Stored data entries

[Start of section]

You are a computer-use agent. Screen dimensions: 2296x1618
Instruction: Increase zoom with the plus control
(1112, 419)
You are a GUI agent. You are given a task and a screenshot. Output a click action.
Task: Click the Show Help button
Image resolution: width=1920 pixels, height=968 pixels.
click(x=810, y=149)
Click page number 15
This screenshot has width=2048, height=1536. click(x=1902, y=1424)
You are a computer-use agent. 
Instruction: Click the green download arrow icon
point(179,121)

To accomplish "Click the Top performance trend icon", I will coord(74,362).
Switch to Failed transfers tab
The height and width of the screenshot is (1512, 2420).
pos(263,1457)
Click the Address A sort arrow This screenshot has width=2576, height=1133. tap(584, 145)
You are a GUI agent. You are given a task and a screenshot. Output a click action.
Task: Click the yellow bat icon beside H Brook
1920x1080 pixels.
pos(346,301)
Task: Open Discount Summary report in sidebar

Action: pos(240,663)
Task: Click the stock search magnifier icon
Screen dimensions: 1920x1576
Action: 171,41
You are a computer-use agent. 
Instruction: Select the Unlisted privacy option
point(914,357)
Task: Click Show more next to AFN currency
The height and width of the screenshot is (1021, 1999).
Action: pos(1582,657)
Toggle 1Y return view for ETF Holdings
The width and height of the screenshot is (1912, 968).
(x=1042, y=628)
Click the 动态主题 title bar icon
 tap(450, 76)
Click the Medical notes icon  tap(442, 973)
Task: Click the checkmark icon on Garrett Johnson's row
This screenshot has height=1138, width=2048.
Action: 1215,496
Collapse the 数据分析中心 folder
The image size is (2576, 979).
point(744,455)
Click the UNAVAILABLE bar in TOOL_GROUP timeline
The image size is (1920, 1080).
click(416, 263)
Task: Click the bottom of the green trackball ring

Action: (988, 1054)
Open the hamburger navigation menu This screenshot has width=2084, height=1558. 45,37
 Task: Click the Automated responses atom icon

[End of section]

TASK GOAL.
Could you print the lines above, exactly as written, from the line containing "Task: Click the checkmark" through the final one?

SOLUTION FOR THIS EXERCISE.
Task: Click the checkmark icon on Garrett Johnson's row
This screenshot has height=1138, width=2048.
Action: 1215,496
Collapse the 数据分析中心 folder
The image size is (2576, 979).
point(744,455)
Click the UNAVAILABLE bar in TOOL_GROUP timeline
The image size is (1920, 1080).
click(416, 263)
Task: Click the bottom of the green trackball ring

Action: (988, 1054)
Open the hamburger navigation menu This screenshot has width=2084, height=1558. 45,37
 Task: Click the Automated responses atom icon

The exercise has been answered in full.